Out in my vegetable garden, the late-morning sun scalds my neck as I clip off yesterday’s “potato chip leaves” from my butternut squash plants. In my 40 years of raising vegetables, I’ve never had this problem of leaves air-frying on the vine, crisp and brown like potato chips. My husband comes over with his make-shift shade cover, a contraption of 40% shade cloth stretched over a frame of PVC piping, supported by four bamboo poles. We work together to angle the frame so it protects against the blistering sun. We’ll do the same for the next raised bed…and the next.
In recent years, I’ve focused on growing food we can eat during the winter, so this spring, I over-planted butternut squash. Twelve little seedlings emerged. I transplanted three to another bed, leaving nine healthy seedlings to fill the raised bed. They were doing just fine; the 2:00 AM drip watering and layer of mulch kept the ground moist. And then on July 7th we were hit with a mega-heat wave.
110 degrees Fahrenheit!
I took a photo of the outside temperature reading and sent it to our daughters. “Look at this: 105 degrees! No, wait, it’s now 106.” Every half hour I documented the rising temperature until it peaked at 110 degrees. These were Death Valley temperatures – not our mountain homestead’s. I was so absorbed with the thermometer, that I didn’t think about my veggies until my evening stroll out in the garden.
I’m aware that some leaves naturally wilt on hot days – it’s the plant’s natural response to preserving moisture, especially the cucurbit family: squash, cucumbers, melons. They’ll usually perk up again when it cools if the soil is moist.
But this was different. The sun was hot, but even in the shade, the air itself was pizza-oven hot. About half of my butternut squash and cucumber leaves were dried crisp as potato chips. Young tomatoes, peppers, and eggplants were so shocked and set back, that this will probably be the first year I won’t have enough tomatoes to can.
We’re like the proverbial frog who’s merrily swimming in a pot of cold water, hardly noticing the slowly increasing temperature until it’s too late and he’s boiled to death – which is probably how the extreme heat of 2021 snuck up on me. Climate patterns have shifted slowly over several decades, but now, they’re ramping up. In the late 1970s when we first settled into the western slope of the Northern California Sierra, it was common to get 2-3 feet of snow at a time. Today we’re lucky to get 2-3 inches at a time. Same with rain. Whereas we used to count on rain starting November, now we’re lucky to start getting substantial rainfall in January or February. We worry that our well might run dry.
The end of gardening as I’ve known it and time for a whole new gardening strategy
The extreme heat wave of July 7, 2021 and subsequent hotter-than-usual days will forever change the way I garden. I’m already thinking of new strategies for next year’s vegetable garden and I’m hoping you might have ideas to add to the list.

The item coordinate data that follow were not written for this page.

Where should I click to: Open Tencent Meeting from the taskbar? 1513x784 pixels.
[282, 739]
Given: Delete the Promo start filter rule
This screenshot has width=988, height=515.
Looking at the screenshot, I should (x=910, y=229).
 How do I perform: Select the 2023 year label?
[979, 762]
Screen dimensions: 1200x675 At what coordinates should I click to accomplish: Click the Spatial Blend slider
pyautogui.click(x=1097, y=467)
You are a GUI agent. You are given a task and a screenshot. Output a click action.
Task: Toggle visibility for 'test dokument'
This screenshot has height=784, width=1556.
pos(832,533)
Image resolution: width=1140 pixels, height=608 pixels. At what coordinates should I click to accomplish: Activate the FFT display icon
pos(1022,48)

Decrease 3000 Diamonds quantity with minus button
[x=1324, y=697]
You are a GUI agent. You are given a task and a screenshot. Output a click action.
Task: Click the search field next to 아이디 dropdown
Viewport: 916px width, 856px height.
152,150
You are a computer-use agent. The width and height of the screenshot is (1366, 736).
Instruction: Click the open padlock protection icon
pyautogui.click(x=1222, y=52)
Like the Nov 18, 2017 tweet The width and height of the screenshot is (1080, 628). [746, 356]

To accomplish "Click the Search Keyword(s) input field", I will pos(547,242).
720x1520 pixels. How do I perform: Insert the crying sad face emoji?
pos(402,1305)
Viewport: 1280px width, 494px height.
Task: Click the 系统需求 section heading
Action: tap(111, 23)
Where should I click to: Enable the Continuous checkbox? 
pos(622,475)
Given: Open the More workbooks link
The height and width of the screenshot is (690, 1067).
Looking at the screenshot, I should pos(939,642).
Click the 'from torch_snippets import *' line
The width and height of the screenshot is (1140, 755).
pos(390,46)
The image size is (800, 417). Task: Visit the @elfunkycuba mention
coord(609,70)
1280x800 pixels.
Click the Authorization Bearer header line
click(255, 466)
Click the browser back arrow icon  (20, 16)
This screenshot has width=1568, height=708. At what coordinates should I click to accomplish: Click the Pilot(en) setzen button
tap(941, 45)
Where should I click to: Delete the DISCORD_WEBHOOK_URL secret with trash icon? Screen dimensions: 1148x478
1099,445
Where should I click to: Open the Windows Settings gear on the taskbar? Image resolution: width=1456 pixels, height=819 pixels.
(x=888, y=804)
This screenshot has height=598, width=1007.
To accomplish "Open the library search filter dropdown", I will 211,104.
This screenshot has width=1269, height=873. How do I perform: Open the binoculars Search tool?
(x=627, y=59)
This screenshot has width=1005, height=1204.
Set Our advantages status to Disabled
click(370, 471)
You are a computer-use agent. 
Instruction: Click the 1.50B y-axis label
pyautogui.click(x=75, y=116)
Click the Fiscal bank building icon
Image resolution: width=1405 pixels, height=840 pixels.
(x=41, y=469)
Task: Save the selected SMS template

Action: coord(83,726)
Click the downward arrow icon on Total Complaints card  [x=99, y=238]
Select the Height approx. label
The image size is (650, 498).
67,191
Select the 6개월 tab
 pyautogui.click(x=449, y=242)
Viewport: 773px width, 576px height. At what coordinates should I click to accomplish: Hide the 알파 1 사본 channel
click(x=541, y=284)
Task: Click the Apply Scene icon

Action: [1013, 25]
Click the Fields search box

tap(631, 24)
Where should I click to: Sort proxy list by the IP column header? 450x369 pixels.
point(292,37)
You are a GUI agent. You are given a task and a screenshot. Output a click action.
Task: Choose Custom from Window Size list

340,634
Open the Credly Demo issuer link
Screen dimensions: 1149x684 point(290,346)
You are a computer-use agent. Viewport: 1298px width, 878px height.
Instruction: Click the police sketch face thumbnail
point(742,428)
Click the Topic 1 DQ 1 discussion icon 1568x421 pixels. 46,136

Please send your suggestions to me at: email@example.com, and I’ll share them in a future blog.
Here’s my start:
- Focus on seeds that are drought and heat tolerant. I’ve a feeling we’ll be seeing more of these in the 2022 seed catalogues.
- Create moveable shade covers for my raised beds that can also serve as early/late frost protection. You can do a lot with PVC pipes and shade cloth.
- Study how indigenous peoples and desert dwellers grow food in hot, arid climates, such as the “Three Sisters” approach where corn, squash, and climbing beans create a supportive environment for each other.
- Focus on plants that grow well in the shoulder seasons of spring and fall when it’s not so hot.
- Let the shade of tall or vertical crops shade plants below. I might plant corn as a wall of shade in each bed.
- Continue automatic drip watering between 1-4 am, and mulch, mulch, mulch to preserve moisture. Mist plant leaves by hand in the cool of the evening.
- Research the “50 Future Foods” project that I wrote about in Heart Wood.
I’ll end with a new plant in my garden that is growing well in this year’s heat: the North Georgia Candy Roaster Pumpkin. Originally cultivated by the Cherokee peoples in Southeastern part of our country, it’s like a cross between a butternut squash and pumpkin and stores well. I can’t wait to try it this winter!